Pak E, yang juga sudah dua tahun menikah, mulai sakit kepala berat pada malam hari tetapi dia tidak percaya kalau penyebabnya adalah masalah kejiwaan. "Tidak ada masalah di rumah. Cinta saya kepada isteri masih sama seperti saat kami menikah. Dia segalanya," ceritanya. Namun, sakit kepalanya baru bisa hilang setahun kemudian setelah diakuinya bahwa, "Isteri betul-betul membuat saya jengkel; dia terus-terusan minta ini minta itu tanpa mau tahu berapa gaji saya." Setelah itu barulah dia bisa bicara dengan sang isteri soal kebiasaan boros itu.
Pak dan Ibu F sama-sama mengaku tidak lagi saling cinta, lalu menyakiti pasangan dengan berselingkuh demi menemukan "cinta sejati". Mereka tidak sadar bahwa begitu sama-sama mengaku sudah tidak lagi cinta, perkawinan mereka sebetulnya justru mulai membaik, bukannya malah berakhir.

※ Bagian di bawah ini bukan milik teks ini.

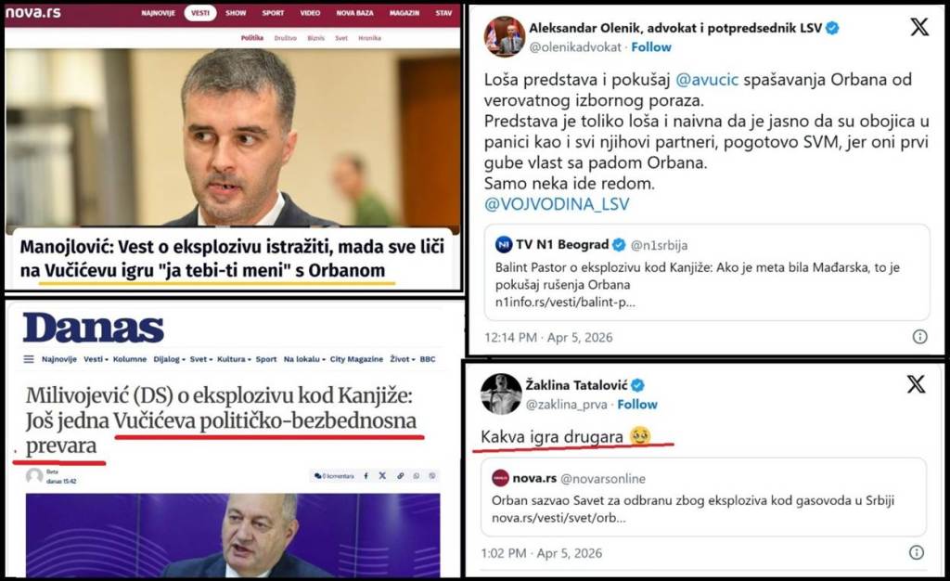Share the Danas article on WhatsApp
Image resolution: width=950 pixels, height=581 pixels.
tap(417, 476)
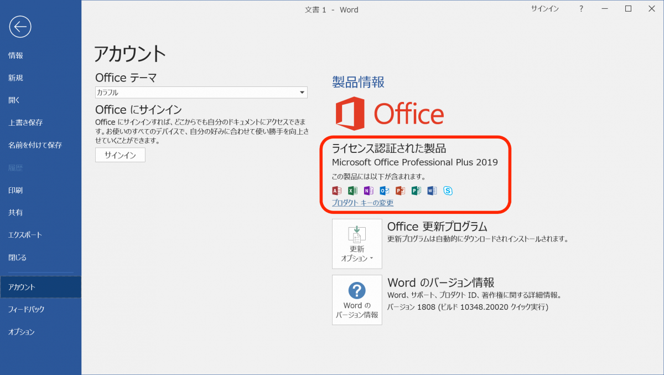Open the 更新オプション dropdown
This screenshot has height=375, width=664.
click(357, 244)
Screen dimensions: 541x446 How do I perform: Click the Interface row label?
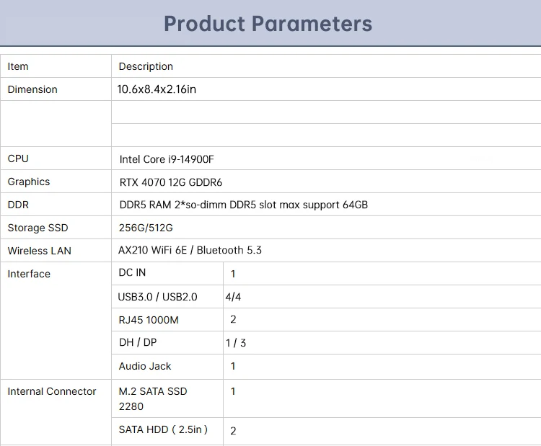click(x=29, y=274)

Sekalipun pasangan yang bermasalah mengakui masa bulan madu sudah lewat, bahwa cinta mereka tidak lagi romantis dan bahwa mereka tetap berkomitmen untuk menjaga hubungan, mereka masih percaya dengan mitos di atas dan berusaha membuat hidup mereka bisa seperti itu.Â
"Kami memang sudah tidak saling cinta, tapi jika dengan kehendak yang kuat kami bersikap seolah-olah masih saling cinta, cinta yang romantis mungkin akan hadir lagi dalam kehidupan kami," begitu pemikiran mereka. Yang penting bagi pasangan seperti itu adalah kebersamaan.